Monogram Hunters of the 7th Ward

I was young when I married Pop-Pop. I wasn’t able to legally purchase or consume alcohol so my first experience with New Orleans (his hometown) was all about family and food. We didn’t visit the French Quarters or go Uptown. We pretty much stayed in the Lower 9th Ward or went “over the River” to Auntie Barbara ‘nem or in the East to stay by Teedie Margie.

I was introduced to the most amazing Po’boy sandwiches and King Cakes and beignets from Cafe Du’Monde and chickory coffee and drive through daiquiri shops (my husband WAS legal). And, baby, let me tell you. Them Griffins. They cook, baby! Once Uncle Lloyd steps into the kitchen it is over, and it doesn’t even matter what he cooks.

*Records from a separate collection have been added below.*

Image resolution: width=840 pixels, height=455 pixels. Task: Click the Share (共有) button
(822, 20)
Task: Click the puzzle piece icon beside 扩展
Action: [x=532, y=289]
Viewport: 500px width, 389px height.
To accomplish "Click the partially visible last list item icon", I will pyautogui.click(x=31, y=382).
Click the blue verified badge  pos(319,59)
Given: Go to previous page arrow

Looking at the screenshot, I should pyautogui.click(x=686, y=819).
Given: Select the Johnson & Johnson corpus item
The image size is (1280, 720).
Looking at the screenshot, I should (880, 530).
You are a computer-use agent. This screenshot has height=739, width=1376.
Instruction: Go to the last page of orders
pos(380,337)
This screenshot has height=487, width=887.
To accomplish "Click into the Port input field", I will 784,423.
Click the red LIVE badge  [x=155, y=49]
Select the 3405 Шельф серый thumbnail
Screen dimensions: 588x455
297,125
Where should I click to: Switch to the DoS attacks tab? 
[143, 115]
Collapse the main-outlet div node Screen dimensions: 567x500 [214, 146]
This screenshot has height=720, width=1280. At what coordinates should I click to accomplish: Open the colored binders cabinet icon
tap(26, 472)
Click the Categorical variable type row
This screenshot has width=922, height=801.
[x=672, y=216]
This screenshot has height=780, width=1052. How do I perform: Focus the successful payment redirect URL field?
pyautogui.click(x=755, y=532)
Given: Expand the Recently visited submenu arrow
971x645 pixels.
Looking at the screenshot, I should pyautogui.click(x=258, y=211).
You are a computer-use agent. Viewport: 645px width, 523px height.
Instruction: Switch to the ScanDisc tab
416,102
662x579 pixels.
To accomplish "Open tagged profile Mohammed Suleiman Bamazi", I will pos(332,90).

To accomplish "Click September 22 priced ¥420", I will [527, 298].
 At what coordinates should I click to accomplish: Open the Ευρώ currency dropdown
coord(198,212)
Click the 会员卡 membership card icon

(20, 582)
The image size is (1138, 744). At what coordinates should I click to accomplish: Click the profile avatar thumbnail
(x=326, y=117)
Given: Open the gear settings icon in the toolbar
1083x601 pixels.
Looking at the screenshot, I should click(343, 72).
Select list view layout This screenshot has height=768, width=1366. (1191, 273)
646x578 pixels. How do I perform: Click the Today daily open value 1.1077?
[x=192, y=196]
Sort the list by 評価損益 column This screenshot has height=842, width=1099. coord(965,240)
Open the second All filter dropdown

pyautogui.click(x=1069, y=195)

New Orleans is a place that shows love in the food.

So fast forward and I’m past my 21st birthday and ready to take on New Orleans and Mardi Gras in all of her glory. I’ve read about it. I know that New Orleans isn’t the oldest celebrated Mardi Gras Carnival celebrated in North America, Mobile is. I also know that no matter who started it, New Orleans put their stamp on it.

   

The Mardi Gras Indians have to be one of my favorite parts of the entire Mardi Gras Experience. I love to hear them chanting and singing with their brown faces and bright eyes. I love t0 see the children participating in the culture. Auntie Elaine, Auntie Barbara, and Cousin Christine make that needle sing!!! You have to understand that every single tiny little detail is hand sewn onto these amazing costumes with love. They hold practices together and are a family. I could literally write an entire blog about the Mardi Gras Indians (and I will after Super Sunday) but as an outsider, I would have to urge everyone to seek out the Indians when you come to visit for Mardi Gras.

The Parades. Where do I begin? Zulu, Rex, Endymion, NOMTOC, Bachus, Orpheus, Morpheus, Proteus, Iris, Tucks, d’Etat, Hermes. We love the Uptown parades (and NOMTOC on the Westbank). I had NO IDEA that Mardi Gras parades were a family affair. It is so much fun to see the children shouting “hey mister, throw me something mister” as they smile and laugh with glee at the neat trinkets tossed to them from the intricate parade floats. Families are grilling and eating and drinking and enjoying a good time together. The spirit of New Orleans is on full display.

The children are a part of the culture

Mardi Gras gets its tradition from Carnival

 

Although we’ve been married 23 years and I’ve made New Orleans my second home, I’ve only been to the French Quarters during Mardi Gras one time in my entire life. I said one time was enough and I never had to do it again. LOL! I love the French Quarters but the sheer crowds of people give me anxiety. I’m not accustomed to not having any personal space whatsoever. 25 year old me wasn’t ready for New Orleans Mardi Gras in the French Quarters. This year 40 something-year-old me is going to give it another try. I’ll be back to let you all know how it went.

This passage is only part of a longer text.